MATERIAL PROVIDED:
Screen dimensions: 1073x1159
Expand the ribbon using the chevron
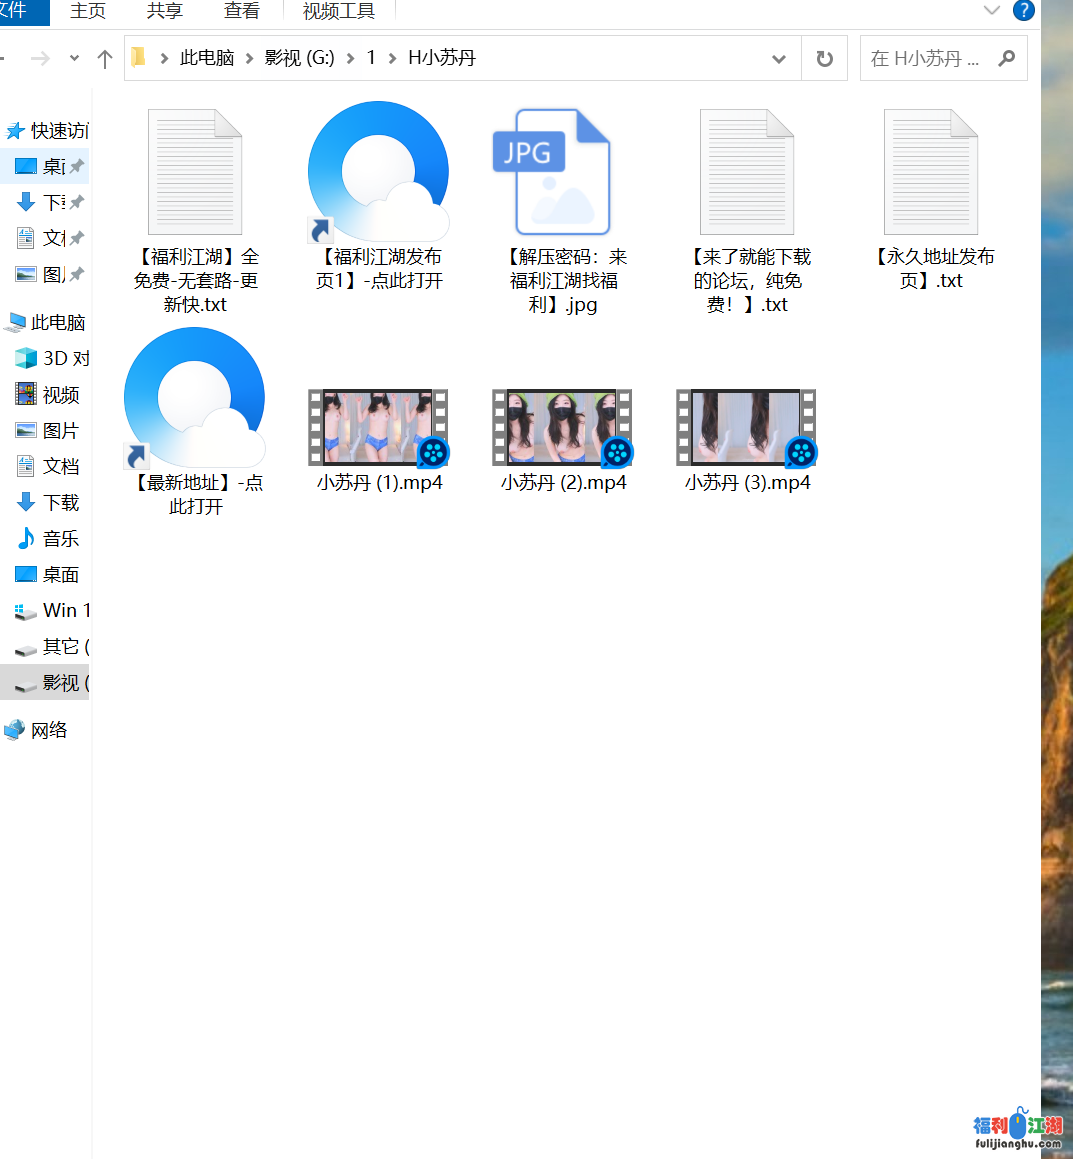tap(991, 11)
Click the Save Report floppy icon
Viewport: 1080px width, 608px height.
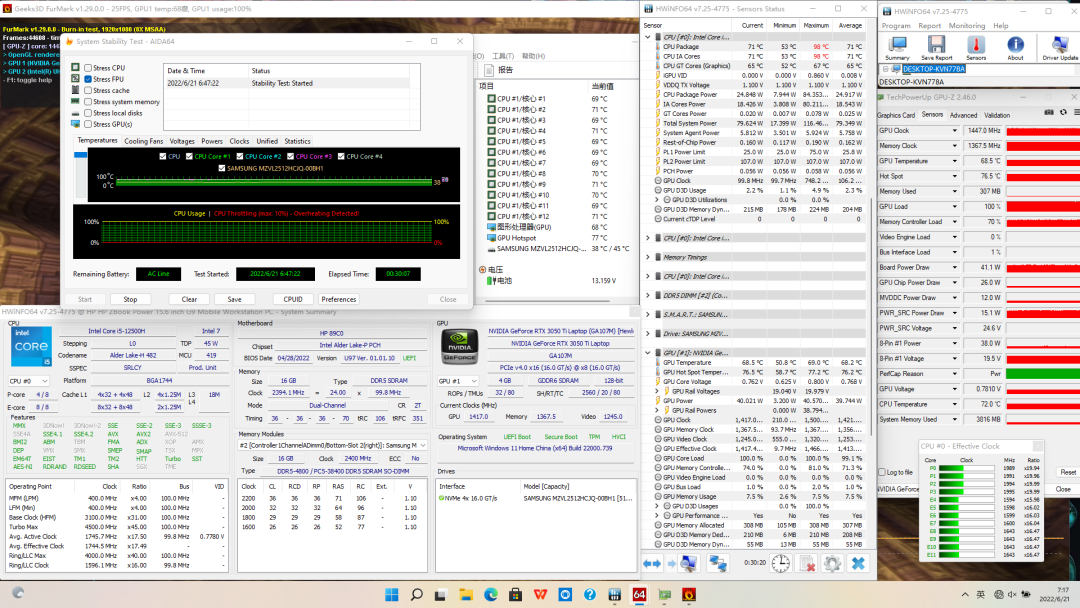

EXERCISE DIRECTIONS:
From the records given above, reproduce all text exactly and exclude each picture.

ANSWER BELOW:
Screen dimensions: 1073x1159
Expand the ribbon using the chevron
tap(991, 11)
Click the Save Report floppy icon
Viewport: 1080px width, 608px height.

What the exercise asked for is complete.